*Work to do*
Can you render the data, from its first line through the line containing "click(878, 551)", as a JSON list of strings with one string per line and blank lines left out?

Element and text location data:
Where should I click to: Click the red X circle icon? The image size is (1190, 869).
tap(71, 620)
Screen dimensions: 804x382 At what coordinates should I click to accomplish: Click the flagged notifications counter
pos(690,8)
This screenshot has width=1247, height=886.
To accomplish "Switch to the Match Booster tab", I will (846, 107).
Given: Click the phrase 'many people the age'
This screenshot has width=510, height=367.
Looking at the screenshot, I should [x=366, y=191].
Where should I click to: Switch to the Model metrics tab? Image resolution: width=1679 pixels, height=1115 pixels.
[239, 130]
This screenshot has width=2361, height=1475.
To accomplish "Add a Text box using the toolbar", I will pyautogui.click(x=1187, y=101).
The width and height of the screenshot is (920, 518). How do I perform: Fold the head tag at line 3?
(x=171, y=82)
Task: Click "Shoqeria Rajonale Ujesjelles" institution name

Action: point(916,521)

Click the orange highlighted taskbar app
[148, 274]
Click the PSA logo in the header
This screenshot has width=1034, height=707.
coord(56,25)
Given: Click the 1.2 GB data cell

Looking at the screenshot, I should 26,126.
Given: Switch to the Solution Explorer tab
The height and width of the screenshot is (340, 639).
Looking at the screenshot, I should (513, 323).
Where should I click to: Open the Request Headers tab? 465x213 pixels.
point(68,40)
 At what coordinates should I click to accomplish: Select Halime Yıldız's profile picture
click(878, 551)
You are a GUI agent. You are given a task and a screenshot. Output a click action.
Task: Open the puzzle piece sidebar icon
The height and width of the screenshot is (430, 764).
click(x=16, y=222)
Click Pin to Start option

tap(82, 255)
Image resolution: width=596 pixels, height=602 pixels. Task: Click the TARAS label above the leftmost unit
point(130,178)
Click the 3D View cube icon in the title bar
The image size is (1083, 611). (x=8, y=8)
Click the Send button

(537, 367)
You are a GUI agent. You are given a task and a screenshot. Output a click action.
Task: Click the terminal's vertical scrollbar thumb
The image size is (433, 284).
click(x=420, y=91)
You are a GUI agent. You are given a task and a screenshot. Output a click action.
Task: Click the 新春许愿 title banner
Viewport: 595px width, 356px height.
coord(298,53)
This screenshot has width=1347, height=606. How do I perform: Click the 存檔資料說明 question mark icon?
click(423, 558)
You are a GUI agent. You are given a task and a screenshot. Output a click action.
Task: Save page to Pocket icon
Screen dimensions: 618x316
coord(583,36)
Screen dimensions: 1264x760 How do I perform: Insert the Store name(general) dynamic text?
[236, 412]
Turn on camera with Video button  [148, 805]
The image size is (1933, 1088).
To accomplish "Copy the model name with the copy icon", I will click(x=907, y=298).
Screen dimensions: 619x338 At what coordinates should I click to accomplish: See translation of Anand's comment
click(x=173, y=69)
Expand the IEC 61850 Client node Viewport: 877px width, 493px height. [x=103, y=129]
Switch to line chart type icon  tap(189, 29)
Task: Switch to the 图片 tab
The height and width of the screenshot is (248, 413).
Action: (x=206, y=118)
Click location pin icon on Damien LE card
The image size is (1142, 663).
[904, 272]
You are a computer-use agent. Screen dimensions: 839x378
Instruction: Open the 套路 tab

*Written reply*
[
  "Where should I click to: Click the red X circle icon? The image size is (1190, 869).",
  "tap(71, 620)",
  "Screen dimensions: 804x382 At what coordinates should I click to accomplish: Click the flagged notifications counter",
  "pos(690,8)",
  "This screenshot has width=1247, height=886.",
  "To accomplish \"Switch to the Match Booster tab\", I will (846, 107).",
  "Given: Click the phrase 'many people the age'",
  "This screenshot has width=510, height=367.",
  "Looking at the screenshot, I should [x=366, y=191].",
  "Where should I click to: Switch to the Model metrics tab? Image resolution: width=1679 pixels, height=1115 pixels.",
  "[239, 130]",
  "This screenshot has width=2361, height=1475.",
  "To accomplish \"Add a Text box using the toolbar\", I will pyautogui.click(x=1187, y=101).",
  "The width and height of the screenshot is (920, 518). How do I perform: Fold the head tag at line 3?",
  "(x=171, y=82)",
  "Task: Click \"Shoqeria Rajonale Ujesjelles\" institution name",
  "Action: point(916,521)",
  "Click the orange highlighted taskbar app",
  "[148, 274]",
  "Click the PSA logo in the header",
  "This screenshot has width=1034, height=707.",
  "coord(56,25)",
  "Given: Click the 1.2 GB data cell",
  "Looking at the screenshot, I should 26,126.",
  "Given: Switch to the Solution Explorer tab",
  "The height and width of the screenshot is (340, 639).",
  "Looking at the screenshot, I should (513, 323).",
  "Where should I click to: Open the Request Headers tab? 465x213 pixels.",
  "point(68,40)",
  " At what coordinates should I click to accomplish: Select Halime Yıldız's profile picture",
  "click(878, 551)"
]